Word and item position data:
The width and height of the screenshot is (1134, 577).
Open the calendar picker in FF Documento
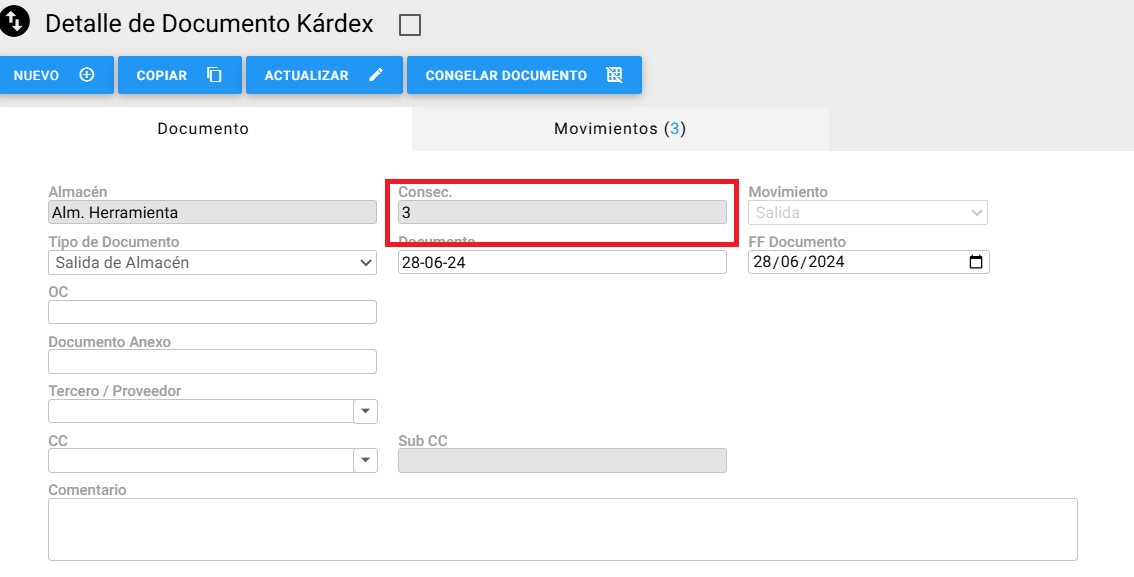point(976,262)
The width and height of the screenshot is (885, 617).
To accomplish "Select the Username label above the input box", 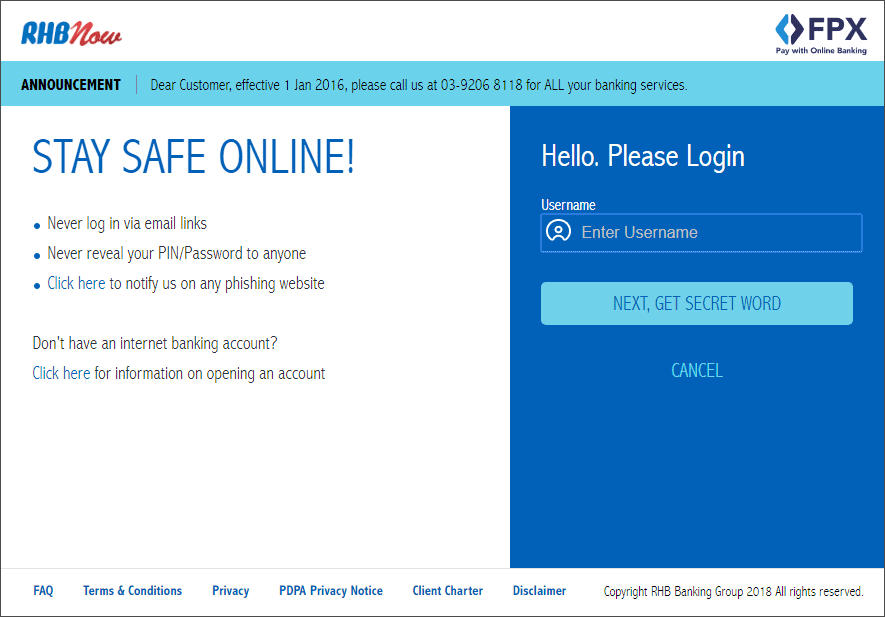I will click(x=568, y=204).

What you will do:
Please identify every line of the items above that contains the string "width", matching case exactly, and copy each such line in full.

In response:
The width and height of the screenshot is (1134, 577).
The width and height of the screenshot is (885, 617).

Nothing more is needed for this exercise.